(INSTRUCTION) Could you reproduce the listing below word for word, from its very first line down to and including the line that contains "三珍集团 (1111, 135)"?

(DATA IN THIS EXERCISE)
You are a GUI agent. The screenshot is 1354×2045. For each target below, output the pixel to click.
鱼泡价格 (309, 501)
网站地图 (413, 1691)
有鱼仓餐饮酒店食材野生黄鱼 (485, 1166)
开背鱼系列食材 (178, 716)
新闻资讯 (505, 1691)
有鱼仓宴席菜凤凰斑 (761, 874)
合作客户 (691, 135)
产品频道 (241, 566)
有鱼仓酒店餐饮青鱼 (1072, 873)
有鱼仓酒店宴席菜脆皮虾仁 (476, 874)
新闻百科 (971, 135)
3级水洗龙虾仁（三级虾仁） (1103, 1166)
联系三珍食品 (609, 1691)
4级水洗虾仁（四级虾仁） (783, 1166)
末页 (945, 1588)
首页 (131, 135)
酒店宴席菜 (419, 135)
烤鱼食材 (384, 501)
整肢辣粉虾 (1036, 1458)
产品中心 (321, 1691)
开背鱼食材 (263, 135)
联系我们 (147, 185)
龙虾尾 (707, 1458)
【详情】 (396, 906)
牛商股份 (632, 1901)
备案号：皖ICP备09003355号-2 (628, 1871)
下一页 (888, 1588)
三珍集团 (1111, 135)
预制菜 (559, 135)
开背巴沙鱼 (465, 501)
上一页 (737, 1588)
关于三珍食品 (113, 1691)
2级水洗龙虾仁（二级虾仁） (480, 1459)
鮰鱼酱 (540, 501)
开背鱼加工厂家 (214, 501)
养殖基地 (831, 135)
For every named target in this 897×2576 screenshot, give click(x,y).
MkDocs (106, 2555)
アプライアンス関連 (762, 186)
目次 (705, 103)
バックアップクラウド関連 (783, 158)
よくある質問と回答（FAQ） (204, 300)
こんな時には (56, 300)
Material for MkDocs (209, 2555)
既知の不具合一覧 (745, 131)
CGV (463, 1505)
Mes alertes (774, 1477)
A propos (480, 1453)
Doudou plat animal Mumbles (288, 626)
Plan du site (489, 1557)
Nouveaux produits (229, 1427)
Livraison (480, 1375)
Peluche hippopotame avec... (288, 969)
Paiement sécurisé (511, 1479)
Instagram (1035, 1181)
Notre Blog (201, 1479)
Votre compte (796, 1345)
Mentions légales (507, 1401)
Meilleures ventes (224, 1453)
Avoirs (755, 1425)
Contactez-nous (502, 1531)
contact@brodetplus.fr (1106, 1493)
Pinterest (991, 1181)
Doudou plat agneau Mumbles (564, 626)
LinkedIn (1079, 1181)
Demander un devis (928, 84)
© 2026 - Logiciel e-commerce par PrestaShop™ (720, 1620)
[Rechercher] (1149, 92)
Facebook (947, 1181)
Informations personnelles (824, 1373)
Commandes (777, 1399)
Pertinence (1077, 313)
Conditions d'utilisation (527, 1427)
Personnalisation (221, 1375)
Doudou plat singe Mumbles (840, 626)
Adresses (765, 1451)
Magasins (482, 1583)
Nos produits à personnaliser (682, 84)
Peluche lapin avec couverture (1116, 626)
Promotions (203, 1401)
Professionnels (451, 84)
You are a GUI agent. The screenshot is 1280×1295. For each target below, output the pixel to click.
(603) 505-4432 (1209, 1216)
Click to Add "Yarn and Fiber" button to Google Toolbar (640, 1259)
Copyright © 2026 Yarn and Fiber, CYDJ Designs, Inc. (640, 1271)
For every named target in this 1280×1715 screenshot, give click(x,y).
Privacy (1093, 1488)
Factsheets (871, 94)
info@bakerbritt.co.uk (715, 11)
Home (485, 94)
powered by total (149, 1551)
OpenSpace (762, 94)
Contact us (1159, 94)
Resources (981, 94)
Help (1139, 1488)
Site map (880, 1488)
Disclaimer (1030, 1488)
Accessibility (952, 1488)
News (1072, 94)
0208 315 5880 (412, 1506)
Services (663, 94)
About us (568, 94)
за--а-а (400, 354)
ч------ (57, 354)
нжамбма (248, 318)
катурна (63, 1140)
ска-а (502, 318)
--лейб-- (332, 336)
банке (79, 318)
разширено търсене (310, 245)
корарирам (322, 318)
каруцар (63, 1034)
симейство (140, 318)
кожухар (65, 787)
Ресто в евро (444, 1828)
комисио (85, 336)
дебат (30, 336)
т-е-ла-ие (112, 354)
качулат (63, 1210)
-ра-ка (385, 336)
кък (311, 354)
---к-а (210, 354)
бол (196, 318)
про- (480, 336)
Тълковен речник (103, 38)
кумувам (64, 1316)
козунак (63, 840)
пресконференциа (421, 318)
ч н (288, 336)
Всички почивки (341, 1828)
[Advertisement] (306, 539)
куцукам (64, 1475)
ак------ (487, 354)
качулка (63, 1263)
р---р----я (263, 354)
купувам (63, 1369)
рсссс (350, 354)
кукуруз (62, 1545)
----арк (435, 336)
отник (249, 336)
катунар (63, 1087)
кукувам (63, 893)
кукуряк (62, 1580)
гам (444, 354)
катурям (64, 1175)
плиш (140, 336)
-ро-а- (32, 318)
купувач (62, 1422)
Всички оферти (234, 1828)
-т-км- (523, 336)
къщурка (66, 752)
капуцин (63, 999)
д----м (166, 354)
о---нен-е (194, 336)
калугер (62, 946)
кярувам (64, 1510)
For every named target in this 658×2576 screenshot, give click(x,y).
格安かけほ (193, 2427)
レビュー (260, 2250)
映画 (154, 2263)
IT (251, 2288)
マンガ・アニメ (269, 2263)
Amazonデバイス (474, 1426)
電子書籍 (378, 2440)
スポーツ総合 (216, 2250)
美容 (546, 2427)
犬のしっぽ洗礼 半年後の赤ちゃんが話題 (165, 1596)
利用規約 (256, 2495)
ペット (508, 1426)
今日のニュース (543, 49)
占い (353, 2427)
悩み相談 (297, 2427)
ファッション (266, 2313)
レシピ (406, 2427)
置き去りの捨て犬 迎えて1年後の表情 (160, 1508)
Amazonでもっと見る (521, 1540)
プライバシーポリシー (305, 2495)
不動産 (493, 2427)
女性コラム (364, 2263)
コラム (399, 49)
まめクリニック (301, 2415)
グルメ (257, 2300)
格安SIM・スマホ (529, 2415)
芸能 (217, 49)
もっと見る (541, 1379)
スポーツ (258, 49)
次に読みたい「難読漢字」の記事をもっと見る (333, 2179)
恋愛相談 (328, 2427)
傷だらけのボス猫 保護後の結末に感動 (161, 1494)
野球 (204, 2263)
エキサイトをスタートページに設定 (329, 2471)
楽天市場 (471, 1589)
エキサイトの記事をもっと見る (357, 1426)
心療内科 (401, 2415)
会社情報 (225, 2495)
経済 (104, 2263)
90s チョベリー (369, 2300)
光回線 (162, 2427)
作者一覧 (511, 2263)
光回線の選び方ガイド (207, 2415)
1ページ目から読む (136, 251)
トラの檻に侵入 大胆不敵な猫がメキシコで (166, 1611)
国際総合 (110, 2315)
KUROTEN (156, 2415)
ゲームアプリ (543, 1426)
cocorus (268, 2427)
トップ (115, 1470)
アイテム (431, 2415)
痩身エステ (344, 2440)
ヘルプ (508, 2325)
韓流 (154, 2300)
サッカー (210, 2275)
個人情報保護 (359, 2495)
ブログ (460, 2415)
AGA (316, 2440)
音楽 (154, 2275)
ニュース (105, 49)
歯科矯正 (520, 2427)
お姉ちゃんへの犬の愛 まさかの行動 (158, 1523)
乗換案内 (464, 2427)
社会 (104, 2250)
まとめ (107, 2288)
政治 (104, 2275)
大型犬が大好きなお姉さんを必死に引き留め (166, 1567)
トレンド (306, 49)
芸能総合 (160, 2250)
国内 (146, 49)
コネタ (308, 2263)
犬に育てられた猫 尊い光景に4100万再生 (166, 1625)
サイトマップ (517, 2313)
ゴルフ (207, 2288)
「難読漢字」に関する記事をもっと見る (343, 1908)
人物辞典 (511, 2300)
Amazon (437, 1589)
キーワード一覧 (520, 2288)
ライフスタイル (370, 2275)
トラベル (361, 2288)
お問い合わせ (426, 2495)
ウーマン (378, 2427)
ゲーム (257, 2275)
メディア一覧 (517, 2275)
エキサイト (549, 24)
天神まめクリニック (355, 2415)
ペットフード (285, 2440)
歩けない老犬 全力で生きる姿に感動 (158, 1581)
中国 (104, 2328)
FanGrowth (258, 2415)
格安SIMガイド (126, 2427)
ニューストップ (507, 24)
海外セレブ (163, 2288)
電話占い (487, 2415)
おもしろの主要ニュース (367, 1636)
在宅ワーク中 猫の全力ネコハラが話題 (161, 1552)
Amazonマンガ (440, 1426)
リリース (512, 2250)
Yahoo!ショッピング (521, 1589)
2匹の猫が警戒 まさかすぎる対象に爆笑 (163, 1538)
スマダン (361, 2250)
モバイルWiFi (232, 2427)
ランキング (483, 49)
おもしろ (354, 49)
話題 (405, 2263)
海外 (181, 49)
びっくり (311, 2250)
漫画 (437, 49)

(OUTPUT OF THE EXERCISE)
You are a GUI agent. The screenshot is 1354×2045. For each target below, output the pixel to click.
鱼泡价格 (309, 501)
网站地图 (413, 1691)
有鱼仓餐饮酒店食材野生黄鱼 (485, 1166)
开背鱼系列食材 (178, 716)
新闻资讯 (505, 1691)
有鱼仓宴席菜凤凰斑 (761, 874)
合作客户 (691, 135)
产品频道 (241, 566)
有鱼仓酒店餐饮青鱼 (1072, 873)
有鱼仓酒店宴席菜脆皮虾仁 (476, 874)
新闻百科 (971, 135)
3级水洗龙虾仁（三级虾仁） (1103, 1166)
联系三珍食品 (609, 1691)
4级水洗虾仁（四级虾仁） (783, 1166)
末页 (945, 1588)
首页 (131, 135)
酒店宴席菜 (419, 135)
烤鱼食材 (384, 501)
整肢辣粉虾 (1036, 1458)
产品中心 (321, 1691)
开背鱼食材 (263, 135)
联系我们 (147, 185)
龙虾尾 (707, 1458)
【详情】 (396, 906)
牛商股份 (632, 1901)
备案号：皖ICP备09003355号-2 (628, 1871)
下一页 (888, 1588)
三珍集团 (1111, 135)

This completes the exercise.